Lesson 6: Anything other than "formative assessment" is probably pointless. And when it comes to assessment, less is more.

This one is probably presenting some of the toughest challenges for both teachers and students. I'm not a big fan of edu-speak (and there's a lot of it), but the term "formative assessment" makes plenty of sense. Basically, it's the idea that any type of "testing" mechanism should itself be a learning experience, not merely a mechanism to quantify acquired knowledge. In most cases, that means it should involve generative pursuit--creating something--not just reporting knowledge.

Now, any sophisticated discussion of formative assessment has to include the acknowledgement that quantitative, objective assessment does have value.
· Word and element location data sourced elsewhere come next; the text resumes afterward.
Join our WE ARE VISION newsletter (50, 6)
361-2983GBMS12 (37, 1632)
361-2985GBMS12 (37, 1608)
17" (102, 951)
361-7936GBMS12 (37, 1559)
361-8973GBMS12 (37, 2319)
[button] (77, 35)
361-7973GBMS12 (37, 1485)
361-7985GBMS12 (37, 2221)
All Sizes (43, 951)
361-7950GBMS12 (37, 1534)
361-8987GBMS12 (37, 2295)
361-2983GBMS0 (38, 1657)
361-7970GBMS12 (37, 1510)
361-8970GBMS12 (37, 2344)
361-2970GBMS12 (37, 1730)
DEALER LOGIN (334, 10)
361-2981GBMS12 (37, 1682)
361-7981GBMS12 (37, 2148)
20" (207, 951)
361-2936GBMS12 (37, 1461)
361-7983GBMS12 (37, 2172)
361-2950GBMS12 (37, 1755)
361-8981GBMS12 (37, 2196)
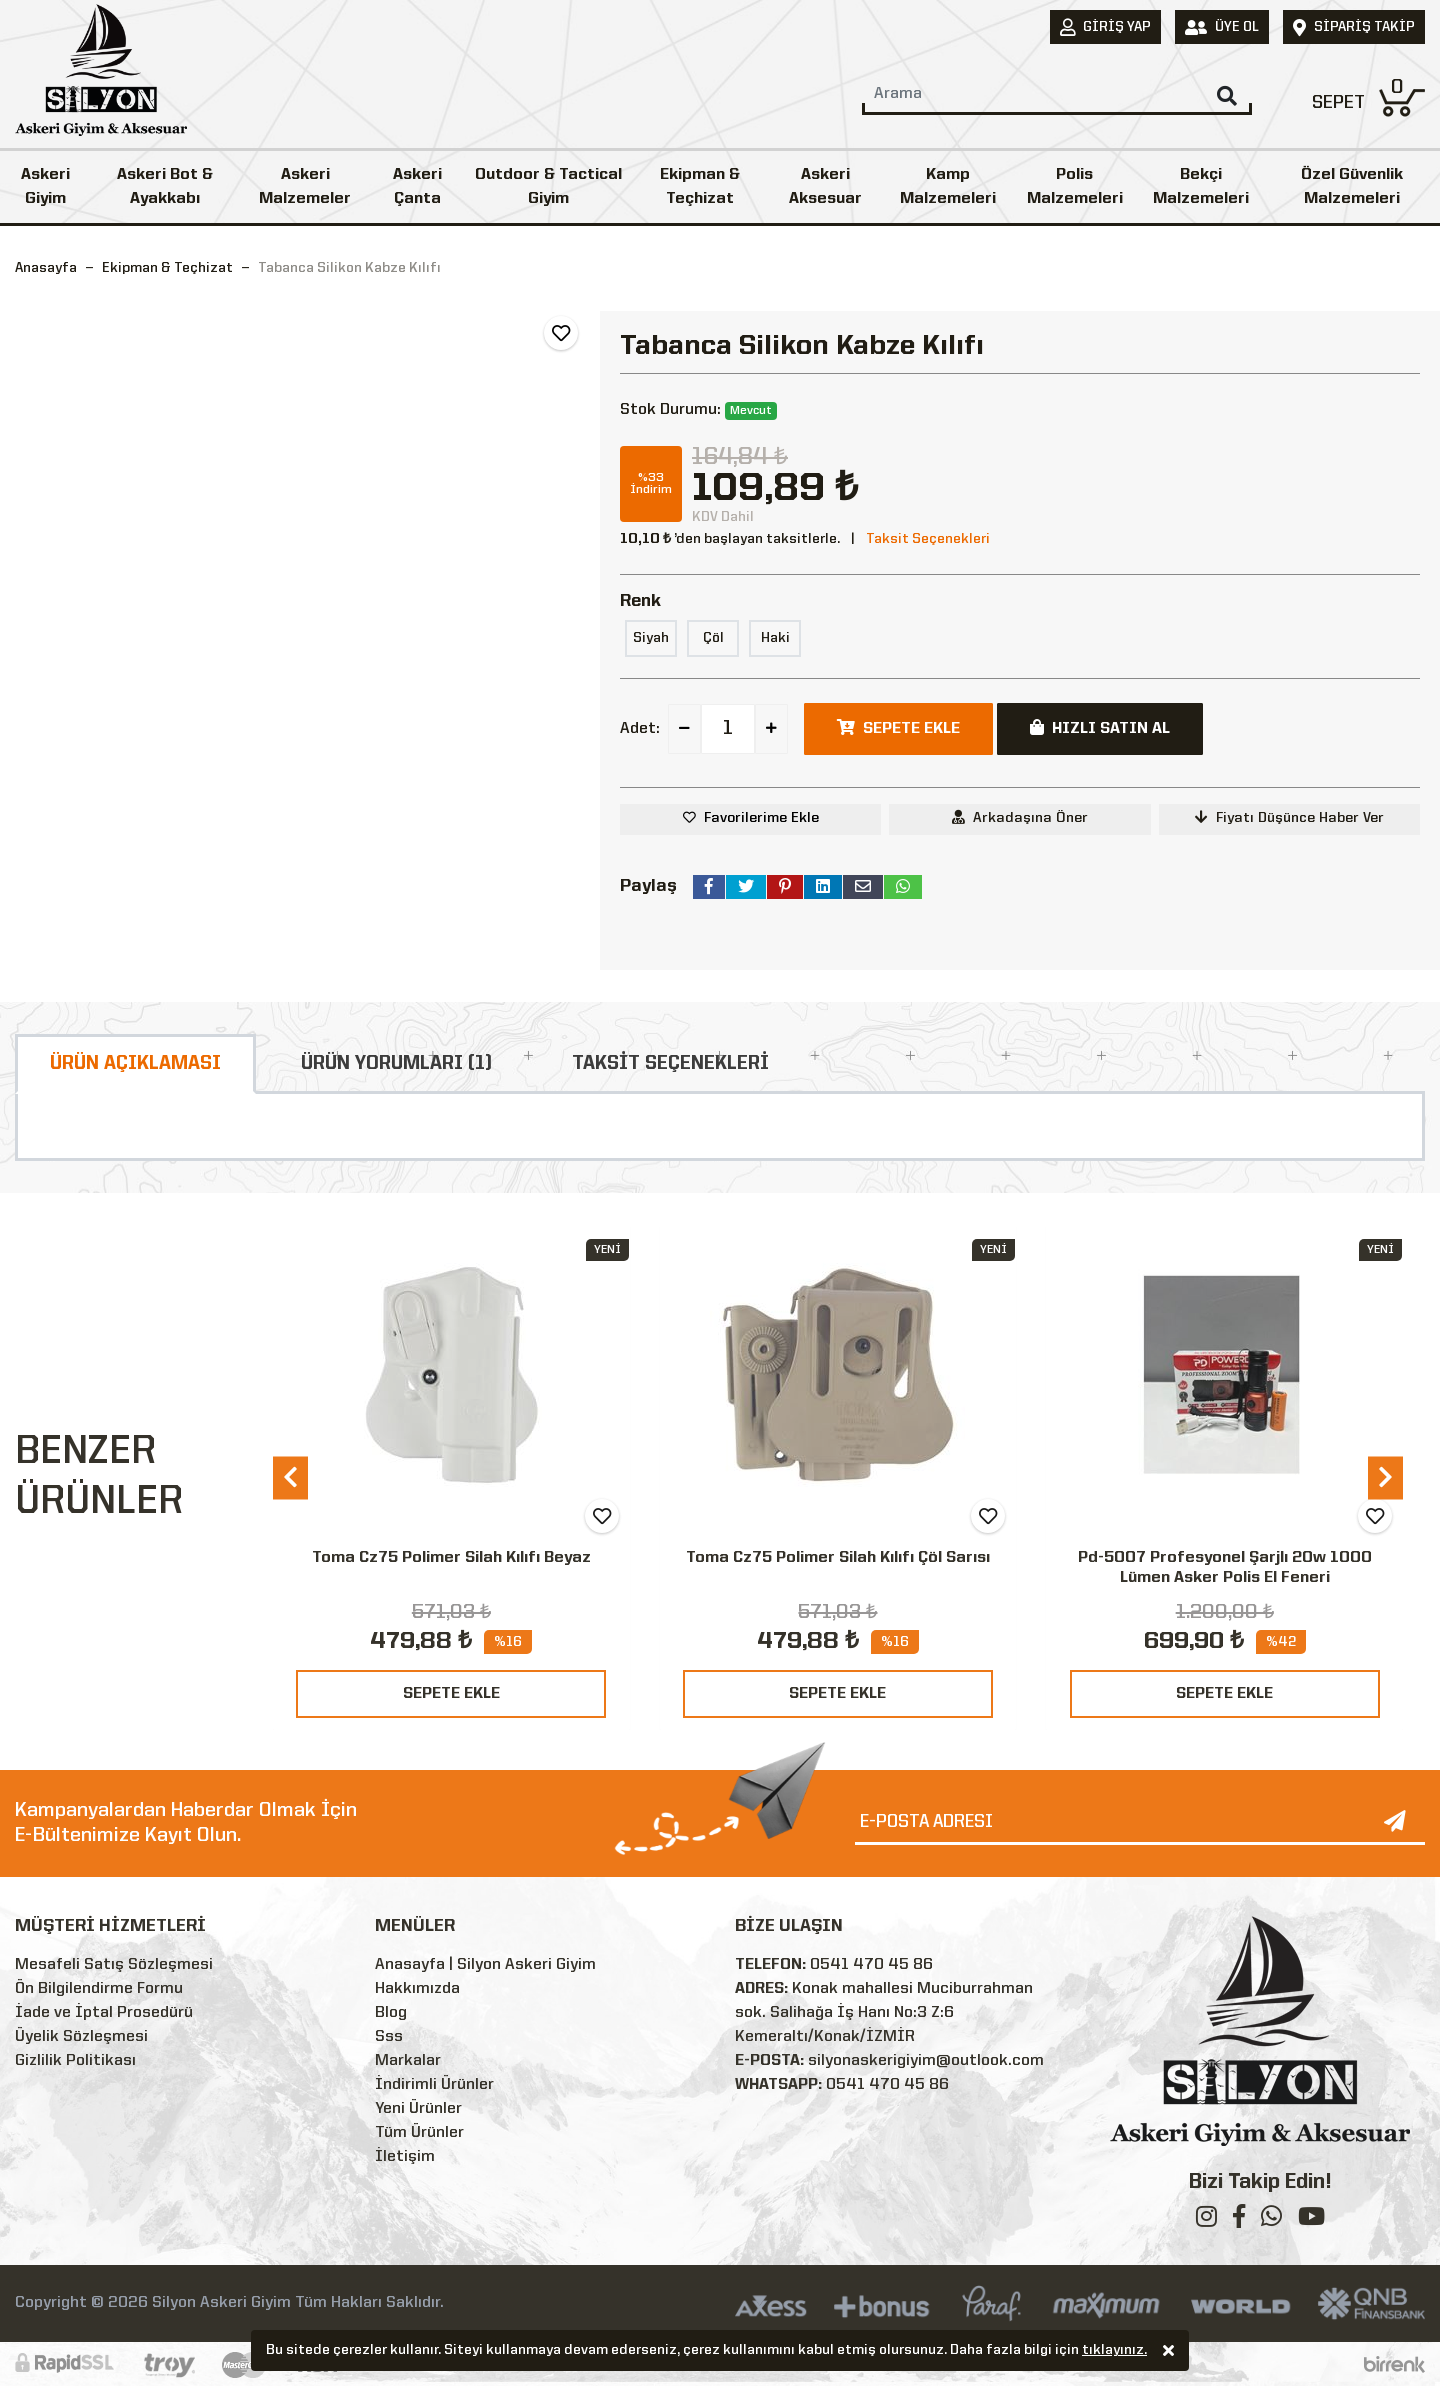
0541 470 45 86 (871, 1965)
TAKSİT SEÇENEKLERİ (670, 1064)
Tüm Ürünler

It's not a simple binary, e.g., "multiple choice bad / Socratic discussion good." But the truth is, under these circumstances, there is an even more pronounced set of arguments for de-prioritizing objective testing. First off, from a purely cynical standpoint, we have to acknowledge that there is practically no way to ensure the integrity of almost any objective quizzing or testing.

But that cynical (practical?) thinking isn't the primary reason why we should prioritize formative assessment right now. The more important one is that with the limited interaction we will be afforded with students, we should be doing everything in our power to discuss, talk about, and use the course material. We should invite and challenge them to make something, not report on something.

And lest teachers fear that this will simply result in zero accountability or meaningless grades (and thus eroding incentives for learning), I have found the opposite to be true. So long as meaningful assessment exists, and so long as students are held to accountability through reasonable measures, grades still matter enough to matter. The beautiful thing is, though, I've seen the anxiety over grades fall to record-low levels. All while the kind of class discussions we're having leave me with no doubt that they're doing meaningful thinking about the course content.

What does all this mean for the coming school year?

More than likely, when school does return to physical buildings, we'll need to deal with some lingering form of the restrictions imposed by distance learning. Even if it's not as extreme as what we're facing now, there's a good chance that we'll need to embrace these kinds of lessons to create a meaningful and effective educational experience.

I predict we'll be looking at smaller groups, less-frequent course gatherings, the need for even more meaningful formative assessment, and a strong desire for discussion and interaction to counterbalance what will have been a long interlude of disconnection.